Distributed PostgreSQL architectures are ultimately trying to address the operational hazards of a single machine in different ways. In doing so, they do lose some of its efficiency, and especially the low latency.

Goals of a Distributed Database Architecture

The goal of a distributed database architecture is to try to meet the availability, durability, performance, regulatory, and scale requirements of large organizations, subject the physics. The ultimate goal is to do so with the same rich functionality and precise transactional semantics as a single node RDBMS.

There are several mechanisms that distributed database systems employ to achieve this, namely:

Replication - Place copies of data on different machines Distribution - Place partitions of data on different machines Decentralization - Place different DBMS activities on different machines In practice, each of these mechanisms inherently comes with concessions in terms of performance, transactional semantics, functionality, and/or operational complexity.

To get a nice thing, you’ll have to give up a nice thing, but there are many different combinations of what you can get and what you need to give up.

The importance of latency in OLTP systems

Of course, distributed systems have already taken over the world, and most of the time we don’t really need to worry a lot about trade-offs when using them. Why would distributed database systems be any different?

The difference lies in a combination of storing the authoritative state for the application, the rich functionality that an RDBMS like PostgreSQL offers, and the relatively high impact of latency on client-perceived performance in OLTP systems.

PostgreSQL, like most other RDBMSs, uses a synchronous, interactive protocol where transactions are performed step-by-step. The client waits for the database to answer before sending the next command, and the next command might depend on the answer to the previous.

Any network latency between client and database server will already be a noticeable factor in the overall duration of a transaction. When PostgreSQL itself is a distributed system that makes internal network round trips (e.g. while waiting for WAL commit), the duration can get many times higher.

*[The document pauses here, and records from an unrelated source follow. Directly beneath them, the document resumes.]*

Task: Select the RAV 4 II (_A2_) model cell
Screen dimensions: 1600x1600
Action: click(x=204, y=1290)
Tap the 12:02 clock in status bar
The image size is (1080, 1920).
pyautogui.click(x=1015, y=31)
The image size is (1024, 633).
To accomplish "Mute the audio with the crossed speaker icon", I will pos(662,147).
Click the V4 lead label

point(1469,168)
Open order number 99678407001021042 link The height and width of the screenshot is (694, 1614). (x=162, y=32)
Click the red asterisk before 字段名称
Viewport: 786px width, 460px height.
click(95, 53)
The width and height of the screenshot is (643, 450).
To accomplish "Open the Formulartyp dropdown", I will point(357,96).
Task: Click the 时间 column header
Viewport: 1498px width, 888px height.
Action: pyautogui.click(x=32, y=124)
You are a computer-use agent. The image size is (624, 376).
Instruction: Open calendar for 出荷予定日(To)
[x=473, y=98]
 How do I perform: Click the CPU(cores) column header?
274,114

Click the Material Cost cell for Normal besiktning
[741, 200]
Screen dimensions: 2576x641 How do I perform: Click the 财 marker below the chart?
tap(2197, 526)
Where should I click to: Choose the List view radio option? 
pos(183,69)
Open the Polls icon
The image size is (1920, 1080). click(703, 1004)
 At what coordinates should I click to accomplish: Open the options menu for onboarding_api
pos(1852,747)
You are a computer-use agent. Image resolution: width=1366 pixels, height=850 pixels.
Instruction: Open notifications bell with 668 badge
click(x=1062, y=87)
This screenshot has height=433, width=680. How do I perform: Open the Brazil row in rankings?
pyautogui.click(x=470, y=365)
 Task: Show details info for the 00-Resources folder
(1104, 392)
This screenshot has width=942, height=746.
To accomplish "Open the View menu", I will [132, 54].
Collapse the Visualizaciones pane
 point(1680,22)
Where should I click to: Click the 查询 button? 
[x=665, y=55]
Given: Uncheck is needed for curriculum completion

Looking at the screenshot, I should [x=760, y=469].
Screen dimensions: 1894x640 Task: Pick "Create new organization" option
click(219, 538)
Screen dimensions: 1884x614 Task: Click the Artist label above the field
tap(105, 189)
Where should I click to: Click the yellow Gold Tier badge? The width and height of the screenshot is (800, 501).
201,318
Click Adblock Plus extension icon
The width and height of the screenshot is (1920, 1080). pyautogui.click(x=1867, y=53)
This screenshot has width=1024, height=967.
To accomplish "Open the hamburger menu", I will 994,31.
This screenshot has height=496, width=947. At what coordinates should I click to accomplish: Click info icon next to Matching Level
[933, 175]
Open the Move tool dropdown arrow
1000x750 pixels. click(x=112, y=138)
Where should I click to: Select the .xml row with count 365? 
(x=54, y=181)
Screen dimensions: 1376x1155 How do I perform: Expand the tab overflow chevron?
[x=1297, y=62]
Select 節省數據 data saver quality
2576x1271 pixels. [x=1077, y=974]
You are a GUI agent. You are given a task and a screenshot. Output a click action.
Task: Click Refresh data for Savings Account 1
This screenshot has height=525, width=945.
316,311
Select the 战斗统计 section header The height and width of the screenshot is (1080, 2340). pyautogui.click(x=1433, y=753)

Why is it bad for transactions to take longer? Surely humans won’t notice if they need to wait 10-20ms? Well, if transactions take on average 20ms, then a single (interactive) session can only do 50 transactions per second. You then need a lot of concurrent sessions to actually achieve high throughput.

Having many sessions is not always practical from the application point-of-view, and each session uses significant resources like memory on the database server. Most PostgreSQL set ups limit the maximum number of sessions in the hundreds or low thousands, which puts a hard limit on achievable transaction throughput when network latency is involved. In addition, any operation that is holding locks while waiting for network round trips is also going to affect the achievable concurrency. While in theory, latency does not have to affect performance so much, in practice it almost always does. The CIDR ‘23 paper “Is Scalable OLTP in the Cloud a solved problem?” gives a nice discussion of the issue of latency in section 2.5.

PostgreSQL Distributed Architectures

PostgreSQL can be distributed at many different layers that hook into different parts of its own architecture and make different trade-offs. In the following sections, we will discuss these well-known architectures:

Network-attached block storage (e.g. EBS) Read replicas DBMS-optimized cloud storage (e.g. Aurora) Active-active (e.g. BDR) Transparent Sharding (e.g. Citus) Distributed key-value stores with SQL (e.g. Yugabyte) We will describe the pros and cons of each architecture, relative to running PostgreSQL on a single machine.

Note that many of these architectures are orthogonal. For instance, you could have a sharded system with read replicas using network-attached storage, or an active-active system that uses DBMS-optimized cloud storage.

Network-attached block storage Network-attached block storage is a common technique in cloud-based architectures where the database files are stored on a different device. The database server typically runs in a virtual machine in a Hypervisor, which exposes a block device to the VM. Any reads and writes to the block device will result in network calls to a block storage API. The block storage service internally replicates the writes to 2-3 storage nodes.